A verbatim copy of every entry is required. Produce it now.

### Task data
◆ ◆ ◆ ◆ ◆
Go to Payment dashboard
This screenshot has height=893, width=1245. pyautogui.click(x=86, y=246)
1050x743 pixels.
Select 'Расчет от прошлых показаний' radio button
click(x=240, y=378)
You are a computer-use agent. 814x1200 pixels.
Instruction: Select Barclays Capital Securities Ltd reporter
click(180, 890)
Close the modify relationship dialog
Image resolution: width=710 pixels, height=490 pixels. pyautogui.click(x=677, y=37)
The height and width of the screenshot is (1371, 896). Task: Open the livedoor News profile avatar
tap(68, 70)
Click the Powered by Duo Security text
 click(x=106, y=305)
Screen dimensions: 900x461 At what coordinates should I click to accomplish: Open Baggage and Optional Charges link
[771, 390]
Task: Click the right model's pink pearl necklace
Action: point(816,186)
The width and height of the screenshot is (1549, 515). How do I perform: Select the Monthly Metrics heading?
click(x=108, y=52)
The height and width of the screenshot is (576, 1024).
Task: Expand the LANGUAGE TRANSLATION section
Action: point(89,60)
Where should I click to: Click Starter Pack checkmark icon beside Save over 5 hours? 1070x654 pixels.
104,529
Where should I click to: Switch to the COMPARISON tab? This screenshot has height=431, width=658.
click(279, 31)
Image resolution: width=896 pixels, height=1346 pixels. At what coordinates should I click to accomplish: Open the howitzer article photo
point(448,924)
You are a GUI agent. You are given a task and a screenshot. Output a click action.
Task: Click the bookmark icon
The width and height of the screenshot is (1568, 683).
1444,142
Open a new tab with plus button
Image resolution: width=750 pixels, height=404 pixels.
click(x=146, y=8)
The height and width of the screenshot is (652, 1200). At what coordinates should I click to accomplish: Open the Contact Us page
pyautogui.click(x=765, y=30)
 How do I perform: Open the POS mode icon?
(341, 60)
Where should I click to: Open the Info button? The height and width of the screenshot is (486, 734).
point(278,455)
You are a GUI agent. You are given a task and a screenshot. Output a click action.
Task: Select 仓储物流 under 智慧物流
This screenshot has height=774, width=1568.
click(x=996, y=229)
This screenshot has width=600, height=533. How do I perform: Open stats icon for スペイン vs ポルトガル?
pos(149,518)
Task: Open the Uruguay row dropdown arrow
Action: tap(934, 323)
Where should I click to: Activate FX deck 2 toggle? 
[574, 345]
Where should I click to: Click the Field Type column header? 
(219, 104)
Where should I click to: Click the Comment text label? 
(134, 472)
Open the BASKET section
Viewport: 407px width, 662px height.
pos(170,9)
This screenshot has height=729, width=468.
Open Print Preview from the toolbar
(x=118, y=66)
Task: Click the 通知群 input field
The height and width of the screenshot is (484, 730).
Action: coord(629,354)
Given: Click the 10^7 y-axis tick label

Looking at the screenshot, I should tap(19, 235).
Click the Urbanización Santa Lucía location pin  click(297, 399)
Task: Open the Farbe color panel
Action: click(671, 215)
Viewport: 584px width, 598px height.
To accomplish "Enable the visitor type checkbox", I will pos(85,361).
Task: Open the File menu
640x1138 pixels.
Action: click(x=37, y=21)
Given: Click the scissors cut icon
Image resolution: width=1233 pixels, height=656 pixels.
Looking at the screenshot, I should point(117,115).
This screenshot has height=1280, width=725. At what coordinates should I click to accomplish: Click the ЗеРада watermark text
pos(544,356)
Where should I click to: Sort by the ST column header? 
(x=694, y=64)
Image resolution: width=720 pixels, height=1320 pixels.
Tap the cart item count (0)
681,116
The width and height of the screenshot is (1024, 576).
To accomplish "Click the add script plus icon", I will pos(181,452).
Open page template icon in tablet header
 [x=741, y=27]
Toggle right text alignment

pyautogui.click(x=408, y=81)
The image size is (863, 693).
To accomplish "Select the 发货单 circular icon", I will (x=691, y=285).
◆ ◆ ◆ ◆ ◆
### Reply to the exercise
Go to Payment dashboard
This screenshot has height=893, width=1245. pyautogui.click(x=86, y=246)
1050x743 pixels.
Select 'Расчет от прошлых показаний' radio button
click(x=240, y=378)
You are a computer-use agent. 814x1200 pixels.
Instruction: Select Barclays Capital Securities Ltd reporter
click(180, 890)
Close the modify relationship dialog
Image resolution: width=710 pixels, height=490 pixels. pyautogui.click(x=677, y=37)
The height and width of the screenshot is (1371, 896). Task: Open the livedoor News profile avatar
tap(68, 70)
Click the Powered by Duo Security text
 click(x=106, y=305)
Screen dimensions: 900x461 At what coordinates should I click to accomplish: Open Baggage and Optional Charges link
[771, 390]
Task: Click the right model's pink pearl necklace
Action: point(816,186)
The width and height of the screenshot is (1549, 515). How do I perform: Select the Monthly Metrics heading?
click(x=108, y=52)
The height and width of the screenshot is (576, 1024).
Task: Expand the LANGUAGE TRANSLATION section
Action: point(89,60)
Where should I click to: Click Starter Pack checkmark icon beside Save over 5 hours? 1070x654 pixels.
104,529
Where should I click to: Switch to the COMPARISON tab? This screenshot has height=431, width=658.
click(279, 31)
Image resolution: width=896 pixels, height=1346 pixels. At what coordinates should I click to accomplish: Open the howitzer article photo
point(448,924)
You are a GUI agent. You are given a task and a screenshot. Output a click action.
Task: Click the bookmark icon
The width and height of the screenshot is (1568, 683).
1444,142
Open a new tab with plus button
Image resolution: width=750 pixels, height=404 pixels.
click(x=146, y=8)
The height and width of the screenshot is (652, 1200). At what coordinates should I click to accomplish: Open the Contact Us page
pyautogui.click(x=765, y=30)
 How do I perform: Open the POS mode icon?
(341, 60)
Where should I click to: Open the Info button? The height and width of the screenshot is (486, 734).
point(278,455)
You are a GUI agent. You are given a task and a screenshot. Output a click action.
Task: Select 仓储物流 under 智慧物流
This screenshot has height=774, width=1568.
click(x=996, y=229)
This screenshot has width=600, height=533. How do I perform: Open stats icon for スペイン vs ポルトガル?
pos(149,518)
Task: Open the Uruguay row dropdown arrow
Action: tap(934, 323)
Where should I click to: Activate FX deck 2 toggle? 
[574, 345]
Where should I click to: Click the Field Type column header? 
(219, 104)
Where should I click to: Click the Comment text label? 
(134, 472)
Open the BASKET section
Viewport: 407px width, 662px height.
pos(170,9)
This screenshot has height=729, width=468.
Open Print Preview from the toolbar
(x=118, y=66)
Task: Click the 通知群 input field
The height and width of the screenshot is (484, 730).
Action: coord(629,354)
Given: Click the 10^7 y-axis tick label

Looking at the screenshot, I should tap(19, 235).
Click the Urbanización Santa Lucía location pin  click(297, 399)
Task: Open the Farbe color panel
Action: click(671, 215)
Viewport: 584px width, 598px height.
To accomplish "Enable the visitor type checkbox", I will pos(85,361).
Task: Open the File menu
640x1138 pixels.
Action: click(x=37, y=21)
Given: Click the scissors cut icon
Image resolution: width=1233 pixels, height=656 pixels.
Looking at the screenshot, I should point(117,115).
This screenshot has height=1280, width=725. At what coordinates should I click to accomplish: Click the ЗеРада watermark text
pos(544,356)
Where should I click to: Sort by the ST column header? 
(x=694, y=64)
Image resolution: width=720 pixels, height=1320 pixels.
Tap the cart item count (0)
681,116
The width and height of the screenshot is (1024, 576).
To accomplish "Click the add script plus icon", I will pos(181,452).
Open page template icon in tablet header
 [x=741, y=27]
Toggle right text alignment

pyautogui.click(x=408, y=81)
The image size is (863, 693).
To accomplish "Select the 发货单 circular icon", I will (x=691, y=285).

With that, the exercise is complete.